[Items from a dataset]

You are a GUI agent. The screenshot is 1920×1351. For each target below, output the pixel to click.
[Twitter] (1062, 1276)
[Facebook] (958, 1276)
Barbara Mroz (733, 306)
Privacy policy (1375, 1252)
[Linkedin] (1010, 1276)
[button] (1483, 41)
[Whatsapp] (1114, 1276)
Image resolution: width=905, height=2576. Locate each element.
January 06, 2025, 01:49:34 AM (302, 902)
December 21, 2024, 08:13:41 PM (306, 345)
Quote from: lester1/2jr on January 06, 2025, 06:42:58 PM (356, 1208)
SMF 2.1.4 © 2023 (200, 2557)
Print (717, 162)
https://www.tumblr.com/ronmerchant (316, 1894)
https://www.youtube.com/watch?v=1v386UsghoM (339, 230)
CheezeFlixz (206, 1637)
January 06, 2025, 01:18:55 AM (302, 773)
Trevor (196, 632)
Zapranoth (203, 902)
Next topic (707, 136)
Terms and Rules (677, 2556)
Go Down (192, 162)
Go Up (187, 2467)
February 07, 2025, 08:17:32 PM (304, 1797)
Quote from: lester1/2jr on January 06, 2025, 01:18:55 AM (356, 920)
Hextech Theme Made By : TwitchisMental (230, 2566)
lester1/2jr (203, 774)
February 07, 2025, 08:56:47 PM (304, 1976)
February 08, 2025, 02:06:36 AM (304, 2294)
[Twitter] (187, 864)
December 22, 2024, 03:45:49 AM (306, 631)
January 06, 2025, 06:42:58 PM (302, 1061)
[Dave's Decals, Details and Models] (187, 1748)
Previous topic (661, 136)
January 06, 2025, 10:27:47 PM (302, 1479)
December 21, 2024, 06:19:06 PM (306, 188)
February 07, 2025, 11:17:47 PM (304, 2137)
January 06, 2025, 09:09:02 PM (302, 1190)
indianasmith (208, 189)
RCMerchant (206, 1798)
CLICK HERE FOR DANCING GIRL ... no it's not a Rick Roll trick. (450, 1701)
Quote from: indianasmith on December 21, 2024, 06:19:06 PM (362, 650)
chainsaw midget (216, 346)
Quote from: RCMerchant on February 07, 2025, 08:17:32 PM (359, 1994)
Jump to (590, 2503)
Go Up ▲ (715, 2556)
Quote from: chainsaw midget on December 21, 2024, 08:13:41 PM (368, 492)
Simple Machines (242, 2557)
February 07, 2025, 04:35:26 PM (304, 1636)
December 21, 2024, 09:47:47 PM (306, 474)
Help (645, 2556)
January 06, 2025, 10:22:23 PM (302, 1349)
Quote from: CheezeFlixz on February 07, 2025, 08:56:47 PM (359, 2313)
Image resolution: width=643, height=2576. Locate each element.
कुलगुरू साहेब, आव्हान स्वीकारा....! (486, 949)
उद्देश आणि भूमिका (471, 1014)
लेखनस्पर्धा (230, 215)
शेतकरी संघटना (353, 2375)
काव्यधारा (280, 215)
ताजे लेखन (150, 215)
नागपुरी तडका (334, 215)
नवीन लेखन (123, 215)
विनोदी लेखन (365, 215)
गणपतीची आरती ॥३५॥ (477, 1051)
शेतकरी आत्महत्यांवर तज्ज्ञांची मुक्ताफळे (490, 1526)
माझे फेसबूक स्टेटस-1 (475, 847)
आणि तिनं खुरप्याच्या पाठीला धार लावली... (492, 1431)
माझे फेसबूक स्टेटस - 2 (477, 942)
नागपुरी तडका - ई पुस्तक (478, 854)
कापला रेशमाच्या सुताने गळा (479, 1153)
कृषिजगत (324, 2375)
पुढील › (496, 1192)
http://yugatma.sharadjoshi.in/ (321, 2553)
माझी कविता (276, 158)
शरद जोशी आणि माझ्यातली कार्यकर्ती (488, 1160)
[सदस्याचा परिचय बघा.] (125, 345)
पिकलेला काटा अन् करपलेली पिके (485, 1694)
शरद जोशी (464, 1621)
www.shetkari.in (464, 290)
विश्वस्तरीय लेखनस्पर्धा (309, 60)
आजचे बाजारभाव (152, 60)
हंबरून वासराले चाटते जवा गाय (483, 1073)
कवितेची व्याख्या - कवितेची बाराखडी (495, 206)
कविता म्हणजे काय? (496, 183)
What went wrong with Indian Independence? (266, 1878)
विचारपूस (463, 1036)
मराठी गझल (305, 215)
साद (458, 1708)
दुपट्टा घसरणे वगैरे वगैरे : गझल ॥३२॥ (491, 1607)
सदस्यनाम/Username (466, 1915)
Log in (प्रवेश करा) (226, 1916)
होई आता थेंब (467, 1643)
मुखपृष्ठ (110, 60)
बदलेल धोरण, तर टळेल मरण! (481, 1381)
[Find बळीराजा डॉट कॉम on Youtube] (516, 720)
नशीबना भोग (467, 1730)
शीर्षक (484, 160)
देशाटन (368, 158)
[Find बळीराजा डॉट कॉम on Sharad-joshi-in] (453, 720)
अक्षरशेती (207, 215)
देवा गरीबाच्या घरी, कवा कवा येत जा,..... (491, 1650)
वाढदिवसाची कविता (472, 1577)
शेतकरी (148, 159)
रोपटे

How to complete this task:
What is wanted is every line above, written out exactly.

Result of the task:
You are a GUI agent. The screenshot is 1920×1351. For each target below, output the pixel to click.
[Twitter] (1062, 1276)
[Facebook] (958, 1276)
Barbara Mroz (733, 306)
Privacy policy (1375, 1252)
[Linkedin] (1010, 1276)
[button] (1483, 41)
[Whatsapp] (1114, 1276)
Image resolution: width=905, height=2576. Locate each element.
January 06, 2025, 01:49:34 AM (302, 902)
December 21, 2024, 08:13:41 PM (306, 345)
Quote from: lester1/2jr on January 06, 2025, 06:42:58 PM (356, 1208)
SMF 2.1.4 © 2023 (200, 2557)
Print (717, 162)
https://www.tumblr.com/ronmerchant (316, 1894)
https://www.youtube.com/watch?v=1v386UsghoM (339, 230)
CheezeFlixz (206, 1637)
January 06, 2025, 01:18:55 AM (302, 773)
Trevor (196, 632)
Zapranoth (203, 902)
Next topic (707, 136)
Terms and Rules (677, 2556)
Go Down (192, 162)
Go Up (187, 2467)
February 07, 2025, 08:17:32 PM (304, 1797)
Quote from: lester1/2jr on January 06, 2025, 01:18:55 AM (356, 920)
Hextech Theme Made By : TwitchisMental (230, 2566)
lester1/2jr (203, 774)
February 07, 2025, 08:56:47 PM (304, 1976)
February 08, 2025, 02:06:36 AM (304, 2294)
[Twitter] (187, 864)
December 22, 2024, 03:45:49 AM (306, 631)
January 06, 2025, 06:42:58 PM (302, 1061)
[Dave's Decals, Details and Models] (187, 1748)
Previous topic (661, 136)
January 06, 2025, 10:27:47 PM (302, 1479)
December 21, 2024, 06:19:06 PM (306, 188)
February 07, 2025, 11:17:47 PM (304, 2137)
January 06, 2025, 09:09:02 PM (302, 1190)
indianasmith (208, 189)
RCMerchant (206, 1798)
CLICK HERE FOR DANCING GIRL ... no it's not a Rick Roll trick. (450, 1701)
Quote from: indianasmith on December 21, 2024, 06:19:06 PM (362, 650)
chainsaw midget (216, 346)
Quote from: RCMerchant on February 07, 2025, 08:17:32 PM (359, 1994)
Jump to (590, 2503)
Go Up ▲ (715, 2556)
Quote from: chainsaw midget on December 21, 2024, 08:13:41 PM (368, 492)
Simple Machines (242, 2557)
February 07, 2025, 04:35:26 PM (304, 1636)
December 21, 2024, 09:47:47 PM (306, 474)
Help (645, 2556)
January 06, 2025, 10:22:23 PM (302, 1349)
Quote from: CheezeFlixz on February 07, 2025, 08:56:47 PM (359, 2313)
Image resolution: width=643, height=2576. Locate each element.
कुलगुरू साहेब, आव्हान स्वीकारा....! (486, 949)
उद्देश आणि भूमिका (471, 1014)
लेखनस्पर्धा (230, 215)
शेतकरी संघटना (353, 2375)
काव्यधारा (280, 215)
ताजे लेखन (150, 215)
नागपुरी तडका (334, 215)
नवीन लेखन (123, 215)
विनोदी लेखन (365, 215)
गणपतीची आरती ॥३५॥ (477, 1051)
शेतकरी आत्महत्यांवर तज्ज्ञांची मुक्ताफळे (490, 1526)
माझे फेसबूक स्टेटस-1 (475, 847)
आणि तिनं खुरप्याच्या पाठीला धार लावली... (492, 1431)
माझे फेसबूक स्टेटस - 2 (477, 942)
नागपुरी तडका - ई पुस्तक (478, 854)
कापला रेशमाच्या सुताने गळा (479, 1153)
कृषिजगत (324, 2375)
पुढील › (496, 1192)
http://yugatma.sharadjoshi.in/ (321, 2553)
माझी कविता (276, 158)
शरद जोशी आणि माझ्यातली कार्यकर्ती (488, 1160)
[सदस्याचा परिचय बघा.] (125, 345)
पिकलेला काटा अन् करपलेली पिके (485, 1694)
शरद जोशी (464, 1621)
www.shetkari.in (464, 290)
विश्वस्तरीय लेखनस्पर्धा (309, 60)
आजचे बाजारभाव (152, 60)
हंबरून वासराले चाटते जवा गाय (483, 1073)
कवितेची व्याख्या - कवितेची बाराखडी (495, 206)
कविता म्हणजे काय? (496, 183)
What went wrong with Indian Independence? (266, 1878)
विचारपूस (463, 1036)
मराठी गझल (305, 215)
साद (458, 1708)
दुपट्टा घसरणे वगैरे वगैरे : गझल ॥३२॥ (491, 1607)
सदस्यनाम/Username (466, 1915)
Log in (प्रवेश करा) (226, 1916)
होई आता थेंब (467, 1643)
मुखपृष्ठ (110, 60)
बदलेल धोरण, तर टळेल मरण! (481, 1381)
[Find बळीराजा डॉट कॉम on Youtube] (516, 720)
नशीबना भोग (467, 1730)
शीर्षक (484, 160)
देशाटन (368, 158)
[Find बळीराजा डॉट कॉम on Sharad-joshi-in] (453, 720)
अक्षरशेती (207, 215)
देवा गरीबाच्या घरी, कवा कवा येत जा,..... (491, 1650)
वाढदिवसाची कविता (472, 1577)
शेतकरी (148, 159)
रोपटे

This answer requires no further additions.